On behalf of both Fraunhofer institutes, the full-dome video 'Liquida' was produced by Ralph Heinsohn of Tilt animation studios and sound designer Sven Lütgen. The film shows how a high-resolution digital and interactive dome projection can be combined with three-dimensional sound. In the Immersive Dome, six projectors generate five partial images on the interior side, and one at the apex of the half-dome.
Screen Player software from FIRST controls the projector cluster and produces a uniformly colored full image. The software lets cluster projections be displayed in real time with a resolution of 4000 x 4000 pixels. To do so, the shape of the screen must be virtually replicated first. The image from the projectors is then aimed toward it and distorted to just the right fit. At the same time, three digital cameras capture the projected images and layer them on top of one another by means of image recognition and color correction algorithms, creating pixel-perfect reproduction and color homogeneity. The Screen Player contains a preview function that displays the content ahead of time within the geometry of the screen. The adjustments of the original content to the screen geometry occurs directly when played in real time.

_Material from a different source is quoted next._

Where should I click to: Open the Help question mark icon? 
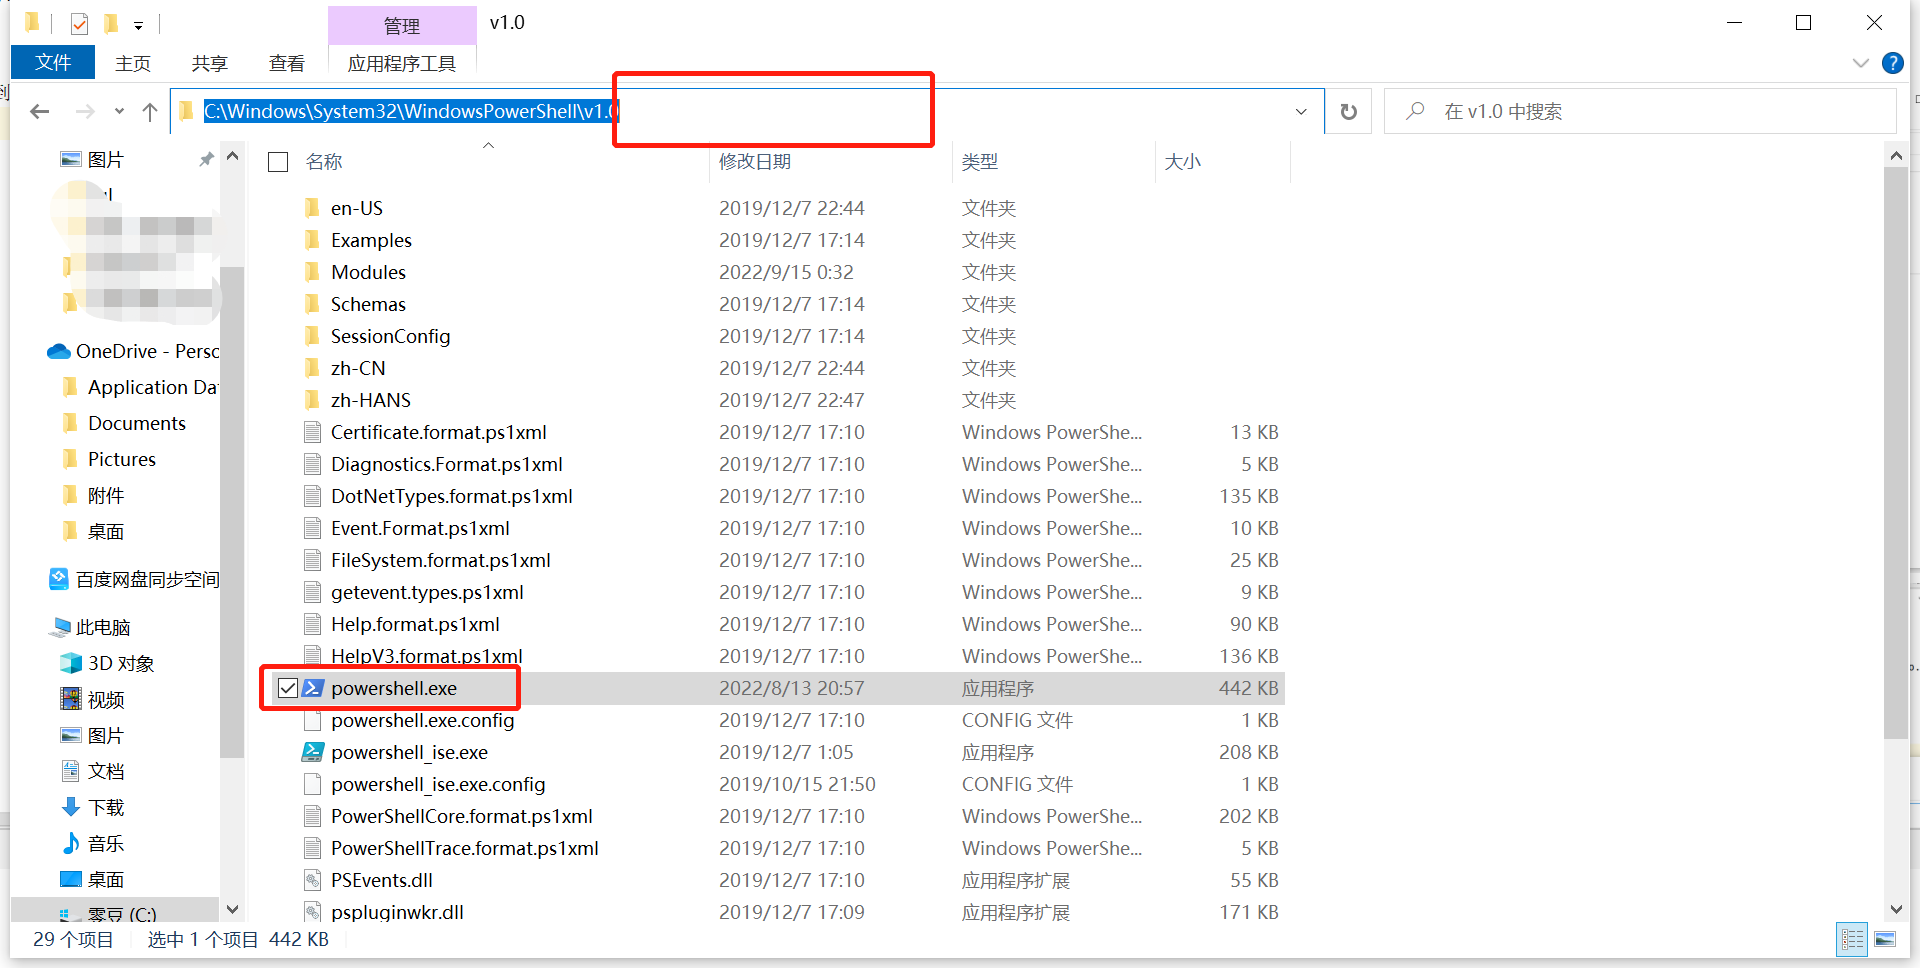(1892, 63)
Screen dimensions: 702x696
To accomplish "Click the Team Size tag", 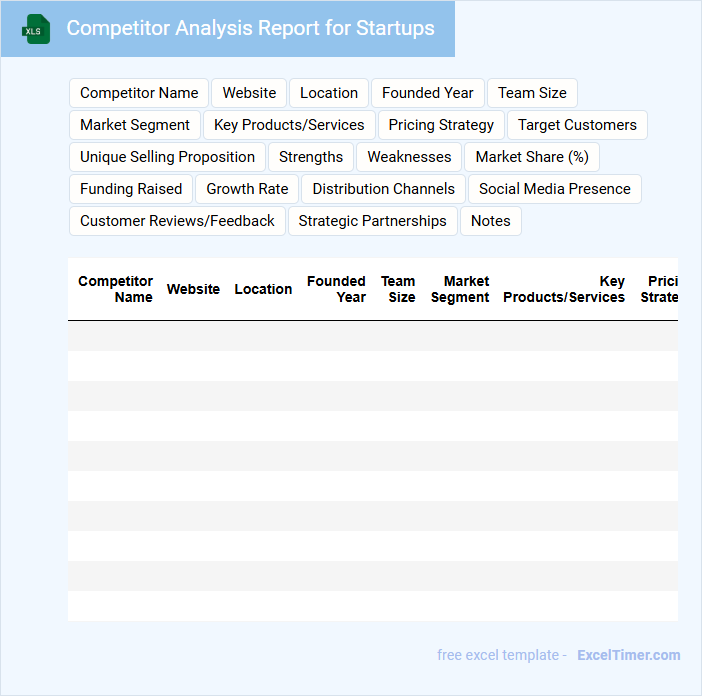I will coord(532,93).
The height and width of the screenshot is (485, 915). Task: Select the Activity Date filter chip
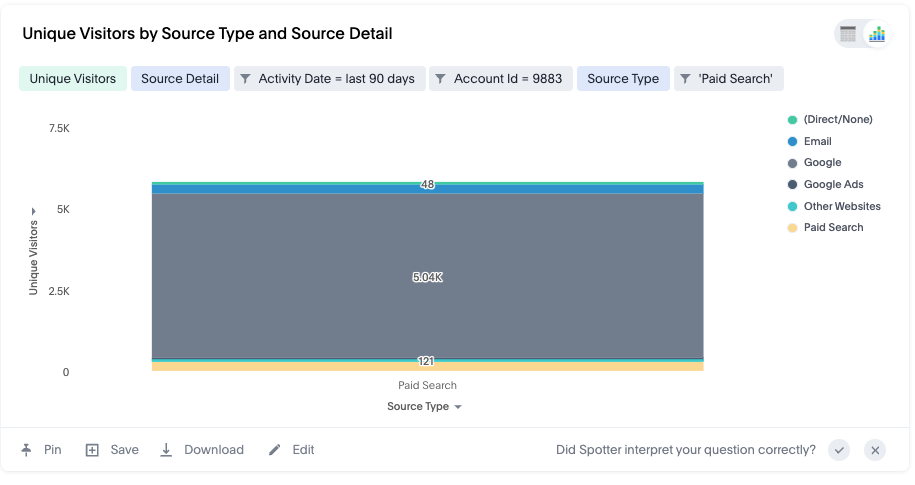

The Screen Player includes standard interfaces to other multimedia systems, so that additional devices can be easily integrated, including IDMT’s Spatial Pan sound system. In contrast to other three-dimensional audio reproduction systems, which produce a natural and spatial sound impression with the aid of multiple loudspeakers, the Spatial Pan sound system works using fewer loudspeakers. For the Immersive Dome at the IBC, eight standard loudspeakers will be used to create a realistic and spatial sound experience for visitors. A third sound dimension is developed by the dome itself becoming a sound entity – without any other loudspeakers. In addition, special electro-acoustical transformers are attached to the dome, which emit pulses, trigger oscillations and thus shower the interior space with sound.
FIRST and Carl Zeiss cooperate closely in the planetarium sector. Beside planetariums and cinemas, the Immersive Dome can be used at theme parks, for simulators, in multi-media installations and in the high-end segment of home cinema.